Update the records by putting "screen capture" wherever "screenshot" appears, with everything else kept the same. Leave the pictures out of your answer.

· · ·

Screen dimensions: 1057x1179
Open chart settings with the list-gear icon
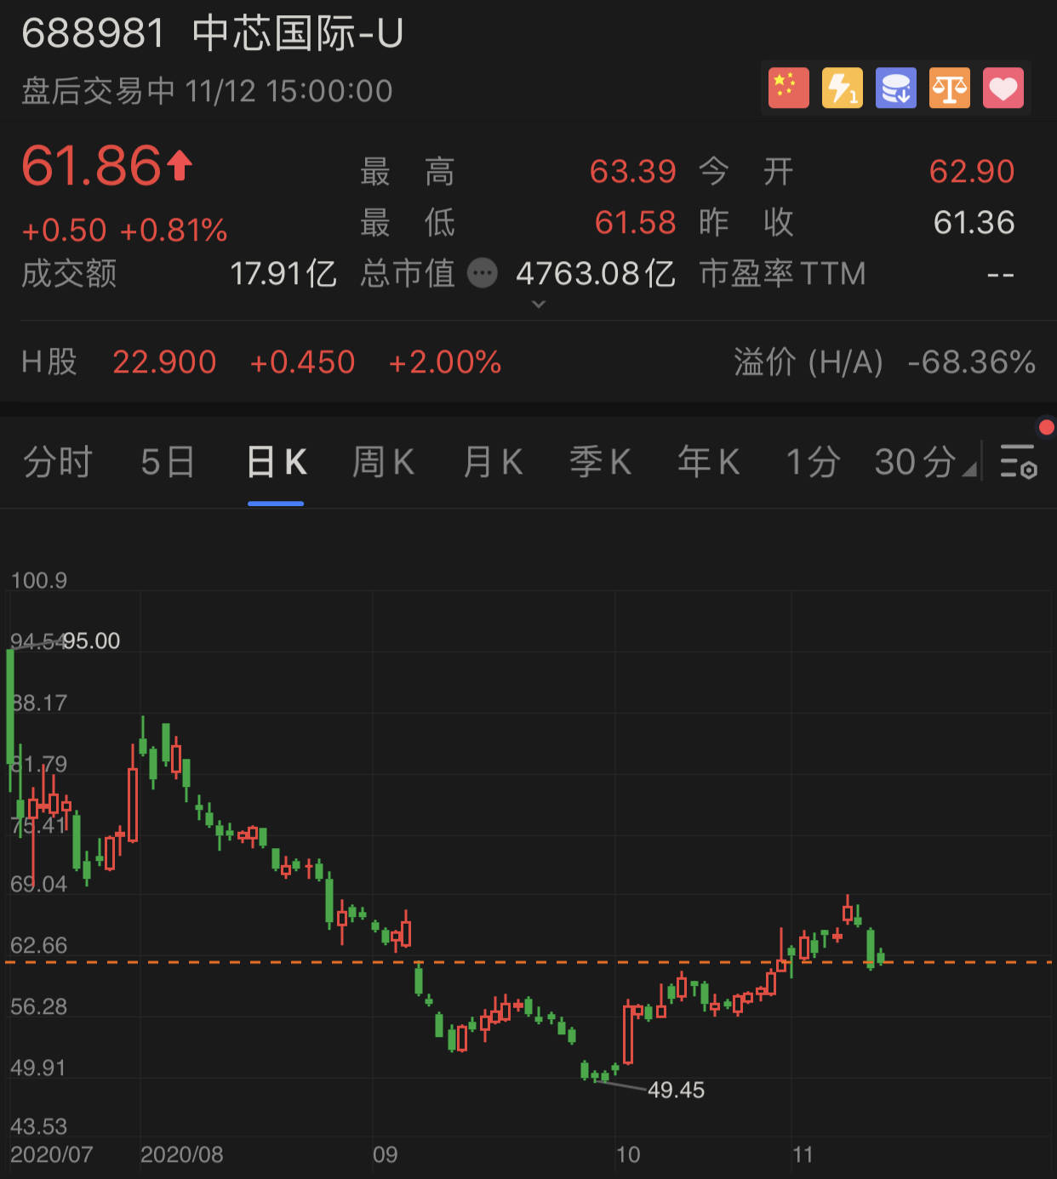[1020, 462]
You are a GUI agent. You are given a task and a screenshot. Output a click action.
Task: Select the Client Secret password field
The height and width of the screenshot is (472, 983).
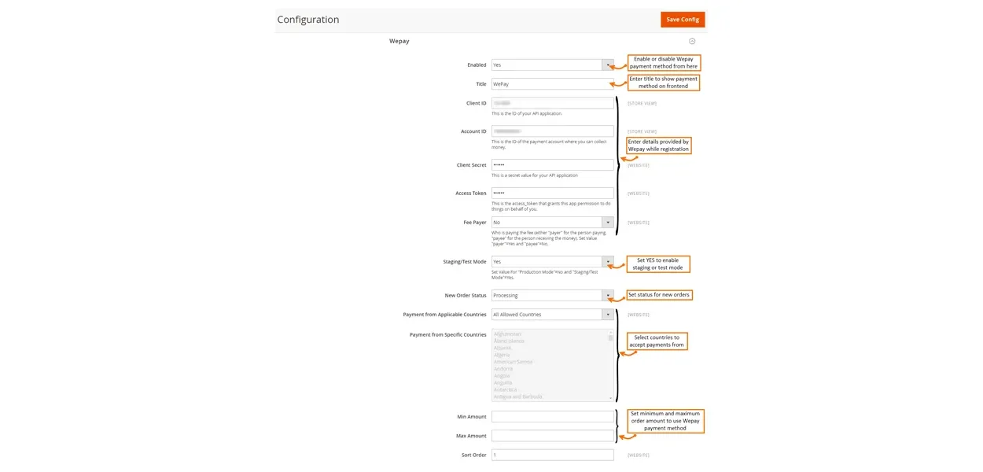[552, 165]
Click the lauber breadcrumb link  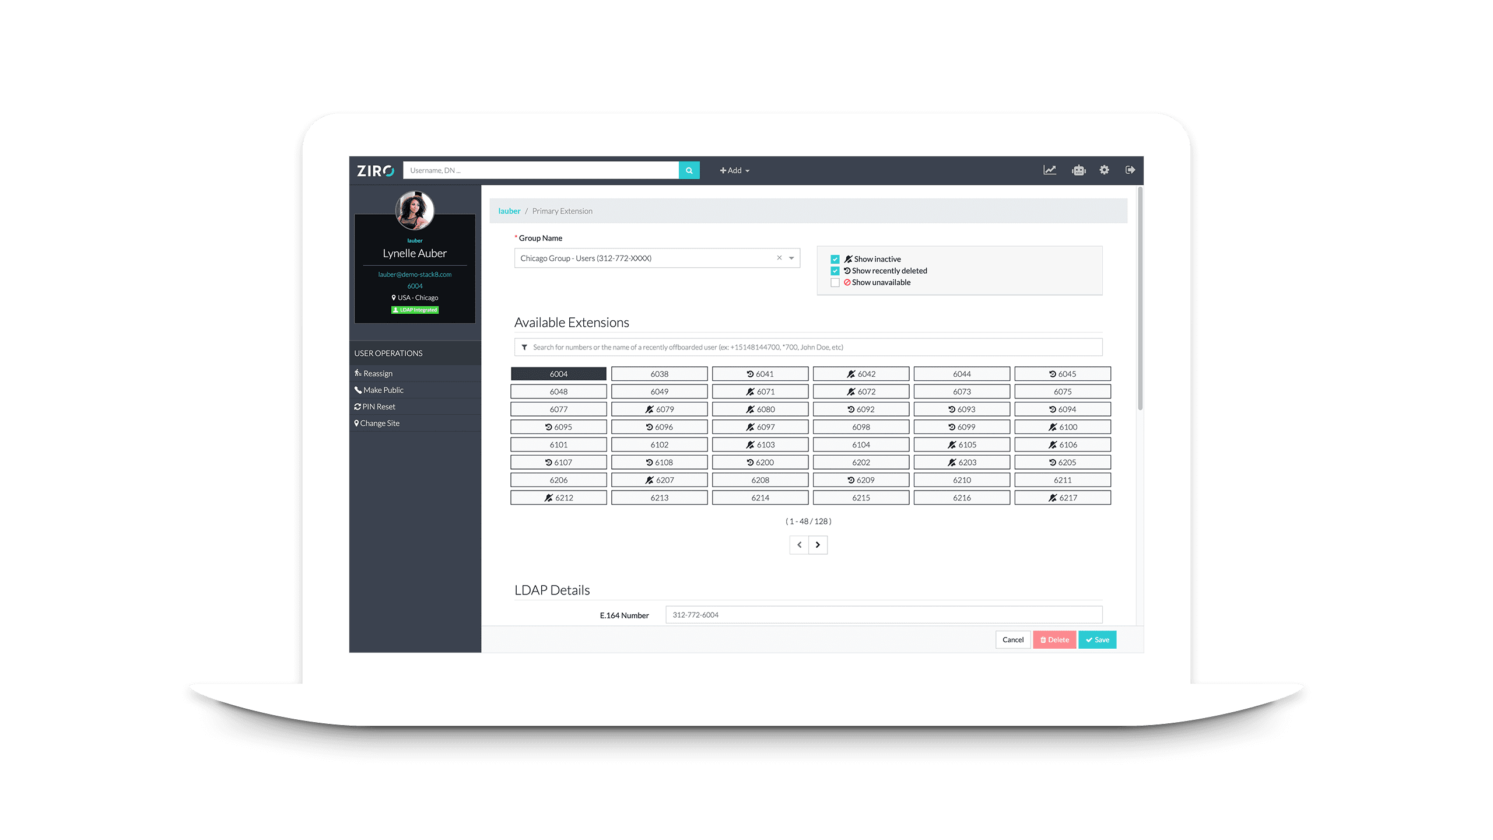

· · ·

Solution to this problem:
Screen dimensions: 1057x1179
Open chart settings with the list-gear icon
[1020, 462]
You are a GUI agent. You are given a task and a screen capture. Output a click action.
Task: Select the Client Secret password field
The height and width of the screen capture is (472, 983).
[552, 165]
Click the lauber breadcrumb link  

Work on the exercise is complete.